=== Source extract ===

The refractive index (n) is an important and widely used parameter in various fields, such as optics and photonics. It provides information about the behavior of light as it passes through a material, specifically how it is bent or refracted. By understanding the refractive index of a material, researchers can gain valuable perceptions of optical and potential applications in devices like waveguides and lasers. Recognized models, including the Herve-Vandamme, Moss, Sight and Reddy and Kumar models, were exploited in calculating the refractive index (n) for pure and Zn, Pd, and Co incorporating MCM-41 samples. These models are interrelated through the following relationships [70,71,72]:

$$n = \left( {154/E_g - 0.365} \right)^{1/4} \;\left( {Reddy\;and\;Anjayenulu} \right)$$
$$n = \left[ {\left( {95/E_g } \right)} \right]^{1/4} \;\left( {Moss} \right)$$
$$n = 3.3668E_g^{ - 0.32234} \;\left( {Kumar\;and\;Singh} \right)$$
$$n = \surd \left[{1 + \left( {13.6/E_g + 3.47} \right)^2 } \right]\;\left({{Herv}\acute{e} \;and\;{Vandamme}} \right)$$

Figure 7d offers a depiction of the refractive index (n) of pure-M, ZM, ZCM, and ZPM samples using the Reddy, Kumar-Singh, Moss, and Herve-Vandamme models. The Reddy, Kumar-Singh, and Moss models have shown agreement in their calculated (n) values, close to 2. Following the Reddy, Kumar-Singh, Moss, and Herve-Vandamme models, the MCM-41 sample exhibits refractive index of 2.28846, 1.89171, 1.99644, and 1.75247, respectively. The addition of Zn, Co/Zn, or Pd/Zn ions results in a clear enhancement in (n). This increase is particularly noticeable in the ZCM sample, as stated in Table 2. Such refractive index improvement could be assigned to the generation of Vo as result of the incorporation of Zn2+, Pd2+, and Co2+ ions (Eqs. 13). These findings go consistent with previous reports demonstrating similar trends of refractive index enhancement in SiO2 associated with the presence of oxygen vacancies [73].

=== Entries shown ===

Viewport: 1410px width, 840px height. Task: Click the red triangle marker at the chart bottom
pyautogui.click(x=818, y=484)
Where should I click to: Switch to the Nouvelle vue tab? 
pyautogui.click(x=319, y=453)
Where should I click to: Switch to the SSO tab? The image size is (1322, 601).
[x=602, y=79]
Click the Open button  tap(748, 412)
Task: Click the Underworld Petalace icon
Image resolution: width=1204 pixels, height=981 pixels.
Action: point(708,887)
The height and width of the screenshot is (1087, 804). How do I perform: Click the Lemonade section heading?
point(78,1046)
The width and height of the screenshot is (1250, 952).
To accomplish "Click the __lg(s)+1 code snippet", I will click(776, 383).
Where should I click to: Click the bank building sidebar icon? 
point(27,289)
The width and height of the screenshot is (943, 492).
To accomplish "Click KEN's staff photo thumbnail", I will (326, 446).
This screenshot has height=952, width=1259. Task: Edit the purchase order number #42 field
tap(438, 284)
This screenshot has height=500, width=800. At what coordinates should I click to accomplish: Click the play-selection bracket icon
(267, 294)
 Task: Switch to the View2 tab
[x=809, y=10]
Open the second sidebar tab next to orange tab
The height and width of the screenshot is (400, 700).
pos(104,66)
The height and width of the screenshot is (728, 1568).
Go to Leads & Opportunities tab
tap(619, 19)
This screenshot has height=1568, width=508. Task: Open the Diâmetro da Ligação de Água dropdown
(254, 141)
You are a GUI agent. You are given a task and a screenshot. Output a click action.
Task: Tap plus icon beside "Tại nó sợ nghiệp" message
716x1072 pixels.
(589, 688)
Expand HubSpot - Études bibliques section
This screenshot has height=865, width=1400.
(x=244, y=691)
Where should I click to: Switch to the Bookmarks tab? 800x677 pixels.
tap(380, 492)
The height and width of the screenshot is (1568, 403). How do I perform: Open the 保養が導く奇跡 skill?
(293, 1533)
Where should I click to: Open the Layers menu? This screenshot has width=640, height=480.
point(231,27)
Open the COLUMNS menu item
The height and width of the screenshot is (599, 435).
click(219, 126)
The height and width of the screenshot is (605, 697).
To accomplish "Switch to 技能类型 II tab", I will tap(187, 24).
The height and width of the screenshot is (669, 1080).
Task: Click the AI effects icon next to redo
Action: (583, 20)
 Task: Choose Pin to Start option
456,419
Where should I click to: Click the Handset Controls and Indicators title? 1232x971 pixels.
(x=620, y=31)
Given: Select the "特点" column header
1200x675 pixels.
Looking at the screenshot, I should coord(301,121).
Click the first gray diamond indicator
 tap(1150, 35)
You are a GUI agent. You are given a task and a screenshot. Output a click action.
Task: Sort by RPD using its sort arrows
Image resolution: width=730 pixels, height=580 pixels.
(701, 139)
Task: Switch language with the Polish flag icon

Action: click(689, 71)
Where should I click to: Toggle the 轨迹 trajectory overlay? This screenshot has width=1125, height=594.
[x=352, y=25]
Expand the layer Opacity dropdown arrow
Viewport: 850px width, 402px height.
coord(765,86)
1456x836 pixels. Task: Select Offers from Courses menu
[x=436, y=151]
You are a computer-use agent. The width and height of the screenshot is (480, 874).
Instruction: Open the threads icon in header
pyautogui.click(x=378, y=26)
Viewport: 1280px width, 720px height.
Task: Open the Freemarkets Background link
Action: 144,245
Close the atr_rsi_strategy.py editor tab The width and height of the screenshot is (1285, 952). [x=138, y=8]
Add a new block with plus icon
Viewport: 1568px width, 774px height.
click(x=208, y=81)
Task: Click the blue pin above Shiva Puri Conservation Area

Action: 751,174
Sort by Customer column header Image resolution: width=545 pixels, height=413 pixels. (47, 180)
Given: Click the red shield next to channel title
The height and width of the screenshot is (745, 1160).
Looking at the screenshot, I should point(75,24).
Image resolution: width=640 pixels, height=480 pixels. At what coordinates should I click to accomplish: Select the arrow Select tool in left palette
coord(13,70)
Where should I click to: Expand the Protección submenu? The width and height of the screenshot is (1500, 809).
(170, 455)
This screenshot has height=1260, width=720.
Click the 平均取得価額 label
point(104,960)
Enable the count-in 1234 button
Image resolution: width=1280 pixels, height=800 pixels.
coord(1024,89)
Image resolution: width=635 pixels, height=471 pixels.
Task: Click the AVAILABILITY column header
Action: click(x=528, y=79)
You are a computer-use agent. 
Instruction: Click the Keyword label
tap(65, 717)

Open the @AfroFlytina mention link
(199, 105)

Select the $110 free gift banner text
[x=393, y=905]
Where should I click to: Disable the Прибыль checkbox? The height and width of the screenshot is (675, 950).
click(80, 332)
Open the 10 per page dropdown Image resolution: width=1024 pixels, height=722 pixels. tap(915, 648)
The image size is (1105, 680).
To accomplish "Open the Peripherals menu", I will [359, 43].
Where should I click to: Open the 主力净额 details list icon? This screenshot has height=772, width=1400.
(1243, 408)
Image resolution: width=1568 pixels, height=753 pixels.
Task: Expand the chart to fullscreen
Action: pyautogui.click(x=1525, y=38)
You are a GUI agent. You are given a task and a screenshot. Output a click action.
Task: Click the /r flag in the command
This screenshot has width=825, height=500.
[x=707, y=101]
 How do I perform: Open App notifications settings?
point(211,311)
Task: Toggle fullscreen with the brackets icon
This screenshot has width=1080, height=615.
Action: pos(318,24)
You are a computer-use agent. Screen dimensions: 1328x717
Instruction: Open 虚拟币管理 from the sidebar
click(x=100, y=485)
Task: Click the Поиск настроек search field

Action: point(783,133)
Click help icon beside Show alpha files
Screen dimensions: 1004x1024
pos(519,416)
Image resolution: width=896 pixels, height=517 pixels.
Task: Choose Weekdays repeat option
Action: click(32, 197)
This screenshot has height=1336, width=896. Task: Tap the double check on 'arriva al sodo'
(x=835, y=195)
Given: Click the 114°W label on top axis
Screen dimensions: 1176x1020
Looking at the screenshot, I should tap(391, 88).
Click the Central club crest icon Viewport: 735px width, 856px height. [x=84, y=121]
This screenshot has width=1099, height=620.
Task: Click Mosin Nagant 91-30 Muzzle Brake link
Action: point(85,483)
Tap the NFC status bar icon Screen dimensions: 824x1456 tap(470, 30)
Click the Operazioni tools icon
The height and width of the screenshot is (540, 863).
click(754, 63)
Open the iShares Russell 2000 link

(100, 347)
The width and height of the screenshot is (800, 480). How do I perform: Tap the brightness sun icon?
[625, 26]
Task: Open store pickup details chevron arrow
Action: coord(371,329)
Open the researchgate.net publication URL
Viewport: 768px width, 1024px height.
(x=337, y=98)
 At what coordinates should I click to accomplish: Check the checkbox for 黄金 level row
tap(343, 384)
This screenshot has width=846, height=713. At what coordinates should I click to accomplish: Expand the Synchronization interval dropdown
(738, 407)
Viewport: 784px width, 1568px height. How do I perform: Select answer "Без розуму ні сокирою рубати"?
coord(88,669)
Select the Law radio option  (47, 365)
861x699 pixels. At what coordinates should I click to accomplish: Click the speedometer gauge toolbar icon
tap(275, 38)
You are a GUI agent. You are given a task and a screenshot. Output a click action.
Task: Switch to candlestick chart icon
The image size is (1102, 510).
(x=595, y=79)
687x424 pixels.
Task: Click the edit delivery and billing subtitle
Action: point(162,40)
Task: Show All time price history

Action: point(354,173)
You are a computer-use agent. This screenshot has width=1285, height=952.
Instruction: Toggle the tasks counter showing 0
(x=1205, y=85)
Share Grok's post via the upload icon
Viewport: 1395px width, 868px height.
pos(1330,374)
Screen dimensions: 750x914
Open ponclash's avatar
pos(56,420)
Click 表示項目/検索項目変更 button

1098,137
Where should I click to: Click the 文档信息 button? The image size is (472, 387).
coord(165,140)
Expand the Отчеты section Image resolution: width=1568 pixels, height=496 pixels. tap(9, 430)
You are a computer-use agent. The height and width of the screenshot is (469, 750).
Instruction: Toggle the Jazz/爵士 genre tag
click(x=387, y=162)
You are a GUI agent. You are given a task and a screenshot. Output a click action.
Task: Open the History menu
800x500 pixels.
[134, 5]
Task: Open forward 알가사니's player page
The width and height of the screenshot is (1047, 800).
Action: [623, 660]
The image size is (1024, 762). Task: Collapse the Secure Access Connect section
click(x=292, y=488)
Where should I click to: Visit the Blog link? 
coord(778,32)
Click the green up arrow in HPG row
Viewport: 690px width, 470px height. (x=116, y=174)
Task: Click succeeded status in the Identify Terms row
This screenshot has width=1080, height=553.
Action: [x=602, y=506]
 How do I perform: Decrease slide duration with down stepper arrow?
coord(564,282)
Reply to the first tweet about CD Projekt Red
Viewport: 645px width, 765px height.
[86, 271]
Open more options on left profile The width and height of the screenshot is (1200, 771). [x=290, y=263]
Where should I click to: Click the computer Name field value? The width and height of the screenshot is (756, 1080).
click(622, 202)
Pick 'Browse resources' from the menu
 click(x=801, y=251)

===

◆ Directions:
[A] In the refractive index excerpt, which sample shows the most noticeable increase in n after adding the metal ions?
[B] Go on with the refractive index excerpt, starting right after its last sentence.

◆ Responses to the tasks:
[A] The ZCM sample.

[B]
$$ZnO\mathop{\longrightarrow}\limits^{SiO_2 } Zn_{Si}^{\prime \prime } + V_{\ddot{O}}$$
(1)
$$CoO\mathop{\longrightarrow}\limits^{SiO_2 } Co_{Si}^{\prime \prime } + V_{\ddot{O}}$$
(2)
$$PdO\mathop{\longrightarrow}\limits^{SiO_2 } Pd_{Si}^{\prime \prime } + V_{\ddot{O}}$$
(3)

The intentional introduction of Zn, Zn/Co and Zn/Pd dopants caused a decrease the Eg and an increase in the refractive index of the MCM-41. This has significant implications for various applications, such as photocatalysis and optoelectronics, as the doped samples exhibit improved performance in these areas.

3.6 Infrared spectra

Figure 8a illustrates the infrared spectra of both pure and Zn, Zn/Co and Zn/Pd-MCM-41 samples; with a magnified incent for the region 400–1400 cm−1 (Fig. 8b). The observed bands within the 400–4000 cm−1 range are characteristic of the vibrational modes associated with the MCM-41 structural network [74, 75].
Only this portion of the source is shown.